In the new paper, published in Cell on 110 May, the researchers showed that staggering the doses of two specific drugs dramatically boosts their ability to kill a particularly malignant type of breast cancer cells.

The researchers, led by Michael Yaffe, the David H. Koch Professor of Biology and Biological Engineering at MIT, are now working with researchers at Dana-Farber Cancer Institute to plan clinical trials of the staggered drug therapy. Both drugs - erlotinib and doxorubicin - are already approved for cancer treatment.

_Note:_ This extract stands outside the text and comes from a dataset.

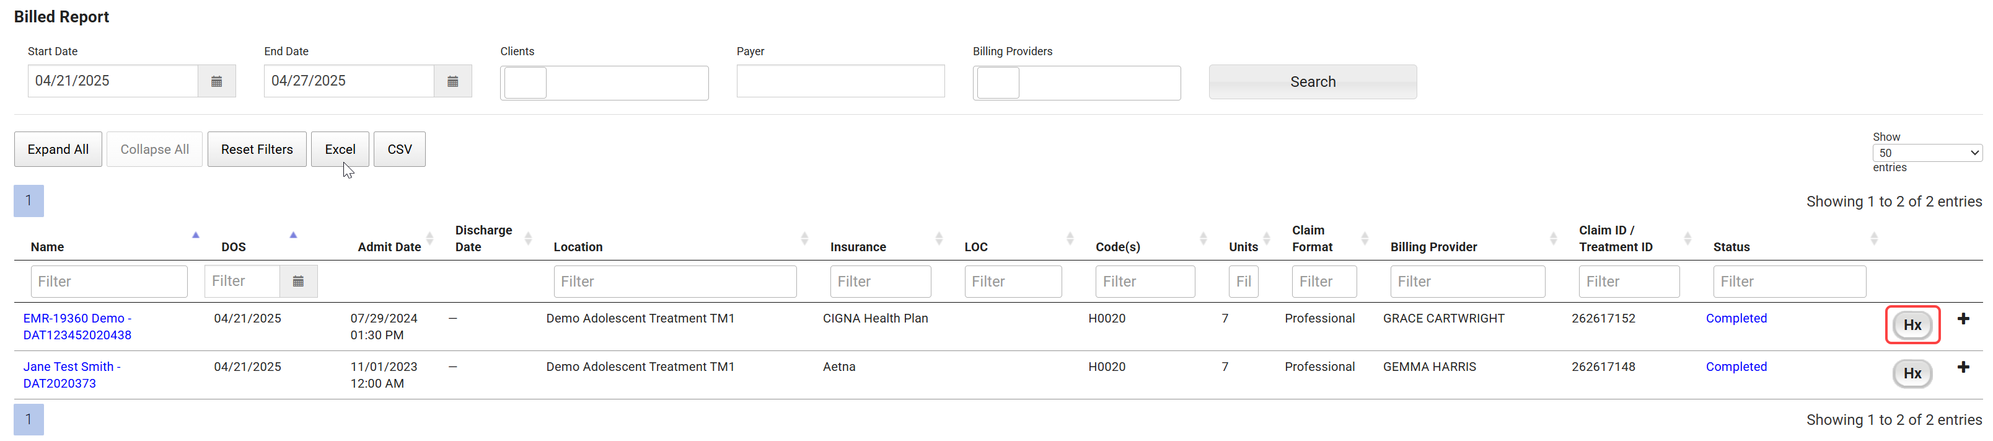Open the Clients selection field
Image resolution: width=1993 pixels, height=441 pixels.
pyautogui.click(x=604, y=84)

Yaffe and postdoc Michael Lee, lead author of the Cell paper, focused their study on a type of breast cancer cells known as triple negative, meaning that they don't have overactive estrogen, progesterone or HER2 receptors. Triple-negative tumours, which account for about 16 per cent of breast cancer cases, are much more aggressive than other types and tend to strike younger women.

''For triple-negative breast cancer cells, there is no good treatment. The standard of care is combination chemotherapy, and although it has a good initial response rate, a significant number of patients develop recurrent cancer,'' says Yaffe, who is a member of the David H Koch Institute for Integrative Cancer Research at MIT.

Uncontrolled growth
For the past eight years, Yaffe has been studying the complex cell-signalling pathways that control cells' behaviour: how much they grow, when they divide, when they die.